A Complete Zero-to-Hero Guide to Kubernetes Cluster AutoScaler which allows scaling the number of nodes based on the resource requests and avoids having your pods waiting in the Pending State.
Kubernetes is feature filled with all the good-ness one of which is scaling, it’s often & assumption that Kubernetes comes with AutoScaling **as default, but that’s hardly the case, we often need to tweak the bars to make things actually work. Today we would discuss how we can use *Kubernetes Cluster AutoScaler *to **scale Kubernetes Nodes.
Cluster Autoscaler is an amazing utility that automatically upscales & down-scales the number of nodes based on the request of the resource for pods.
Cluster Autoscaler can be used to scale both the Kubernetes Control Plane(master nodes) or Data plane (worker nodes aka minion). For the purpose of this demo, we would choose an AWS-based on-premise cluster provisioned using KOPS.
In order for Cluster AutoScaler deployment to authenticate to AWS and scale the number of nodes, there are a couple of ways to do so.
Attaching the nodes IAM policy with appropriate permissions.
Creating an IAM user and create Kubernetes secrets and attaching the secrets to Cluster AutoScaler Deployment.
Kubernetes Cluster (v.1.14.0+ preferably)
Cluster Autoscaler follows a cycle through which it continuously checks if there is any pod that is Pending state because of inadequate resources of the available nodes in the cluster, if that's the case it adds new nodes to make sure the pods get scheduled. The way it determines is also based on the request which is specified the pod spec, that's why it's pretty much expected to make sure that we provide a realistic request value to the pods (nothing less, nothing more)

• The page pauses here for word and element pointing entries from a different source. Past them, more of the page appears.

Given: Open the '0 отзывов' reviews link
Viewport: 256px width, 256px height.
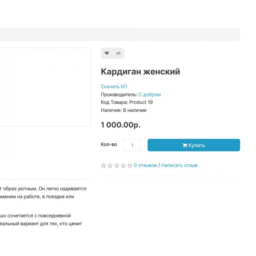Looking at the screenshot, I should point(145,165).
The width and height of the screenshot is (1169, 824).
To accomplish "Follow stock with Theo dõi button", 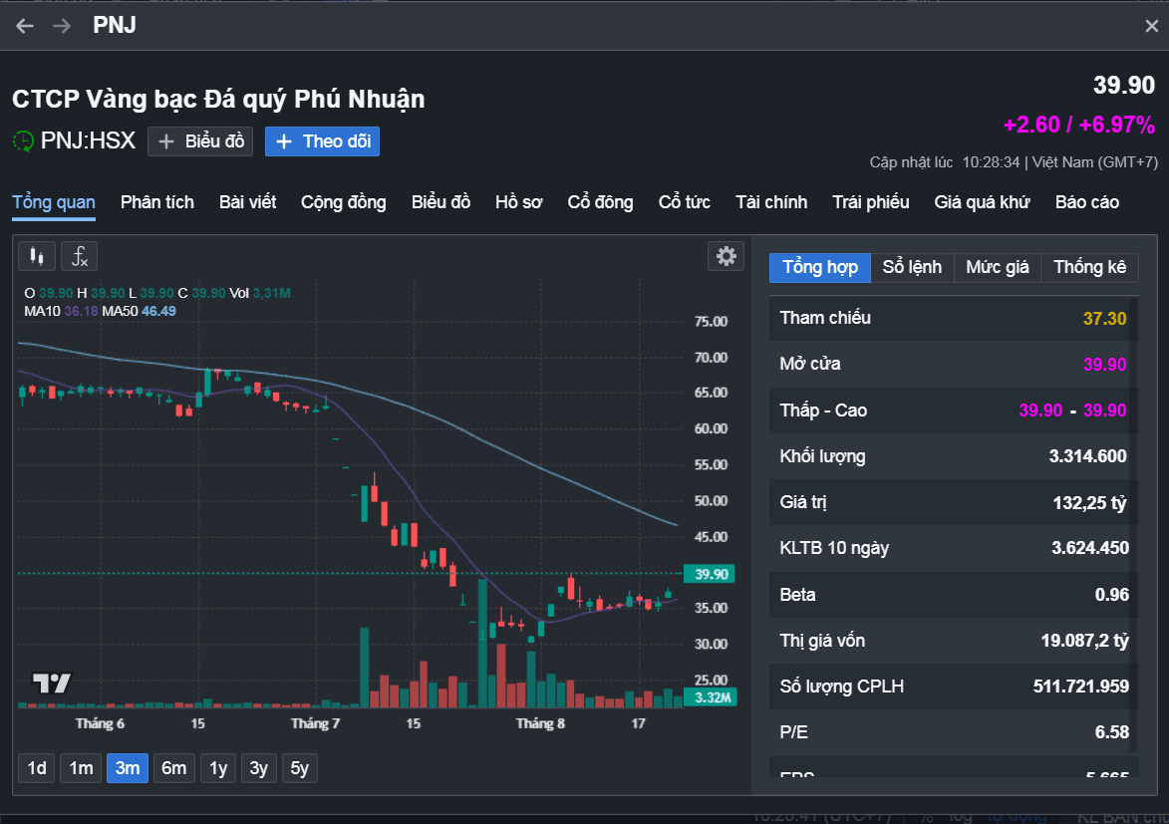I will 322,141.
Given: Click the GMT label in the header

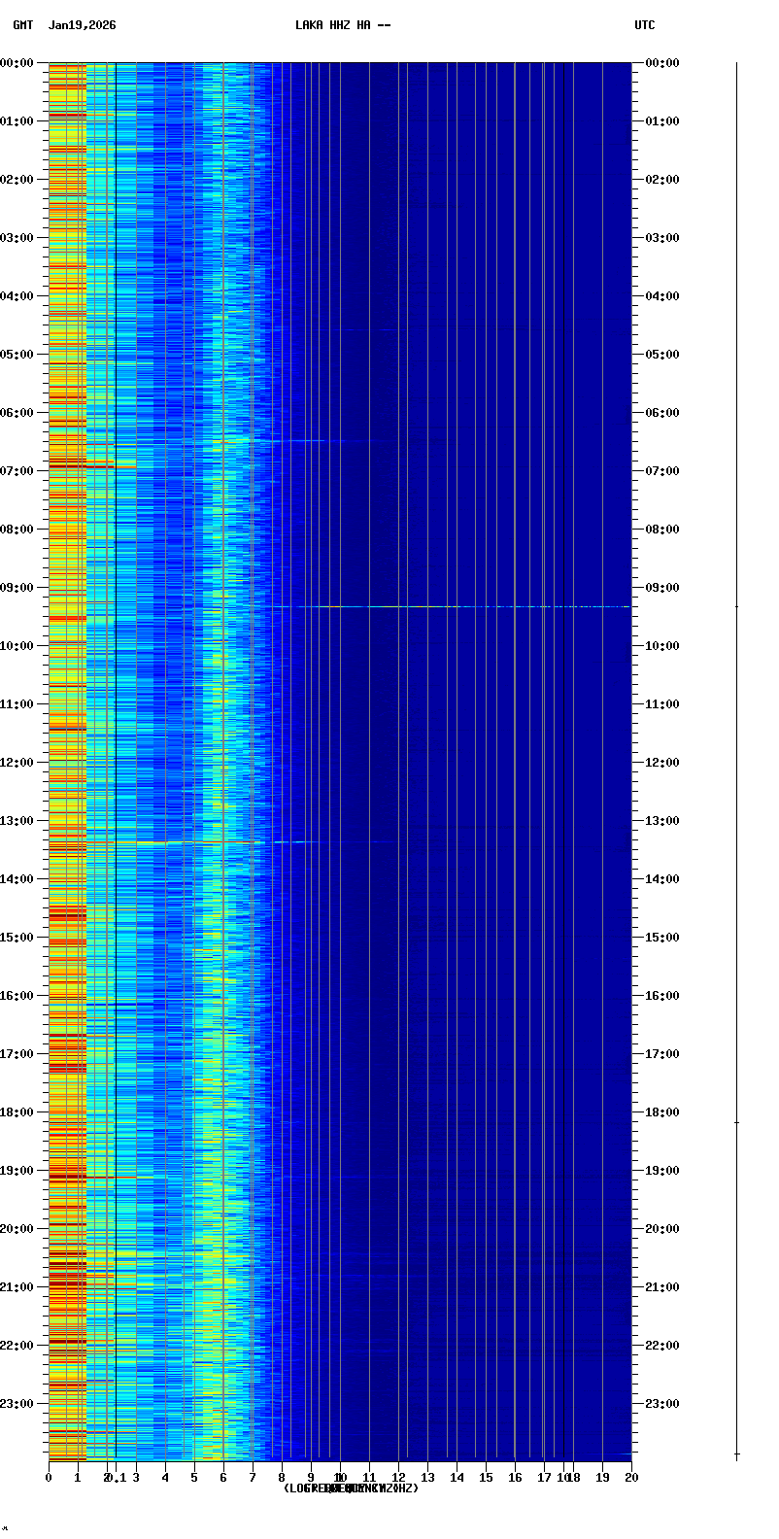Looking at the screenshot, I should pos(22,25).
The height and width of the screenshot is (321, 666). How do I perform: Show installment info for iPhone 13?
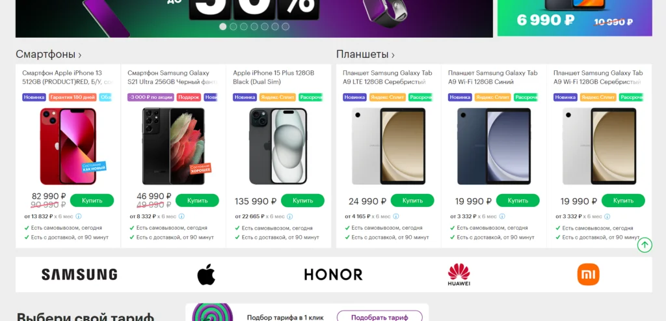pyautogui.click(x=79, y=216)
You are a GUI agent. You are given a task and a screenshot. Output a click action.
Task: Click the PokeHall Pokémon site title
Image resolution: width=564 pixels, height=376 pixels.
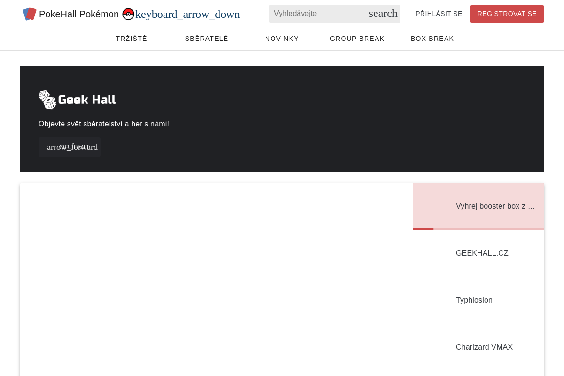[x=79, y=14]
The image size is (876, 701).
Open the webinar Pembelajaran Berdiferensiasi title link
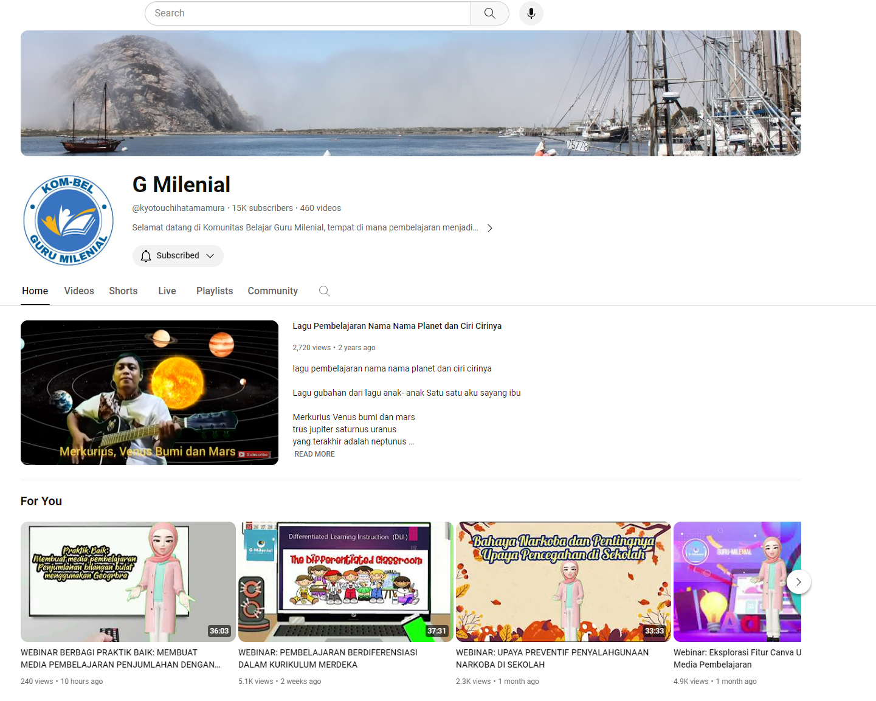click(328, 658)
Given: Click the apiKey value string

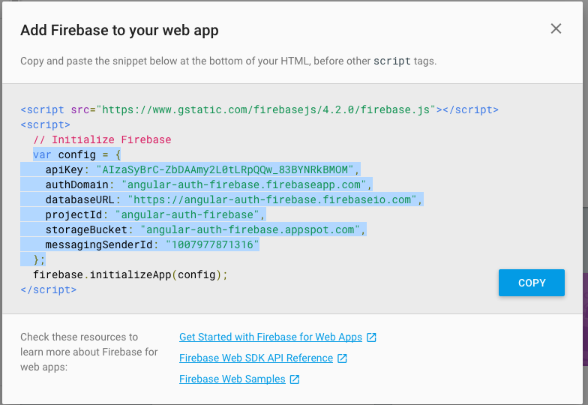Looking at the screenshot, I should [228, 170].
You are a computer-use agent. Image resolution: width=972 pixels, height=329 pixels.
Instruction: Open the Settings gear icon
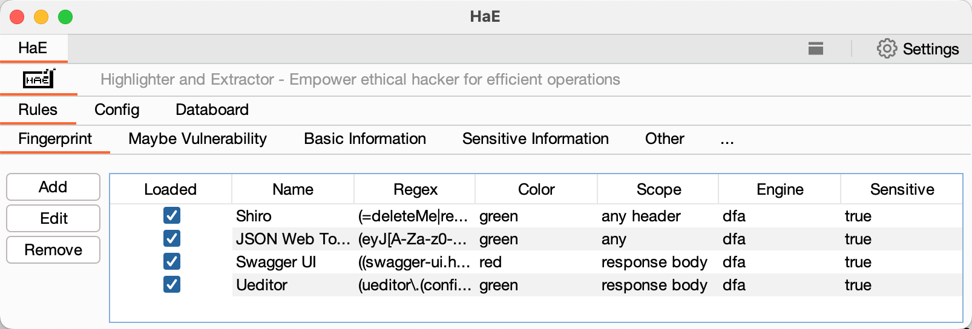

Cluster Autoscaler decreases the number of nodes that are consistently unneeded for a significant amount of time. A node is unneeded when it has low utilization and all of its important pods can be moved elsewhere.
In this demo, we would be using an on-premise Kubernetes Cluster already set up on AWS using kops.
Clone the Github repo **https://github.com/chrisedrego/clusterautoscaler**
For testing, we would create a dedicated Instance group with nodeSelector as node: test-node *so while testing the pods would only get scheduled on this node. We have selected the *t3.medium type as it has the following configuration.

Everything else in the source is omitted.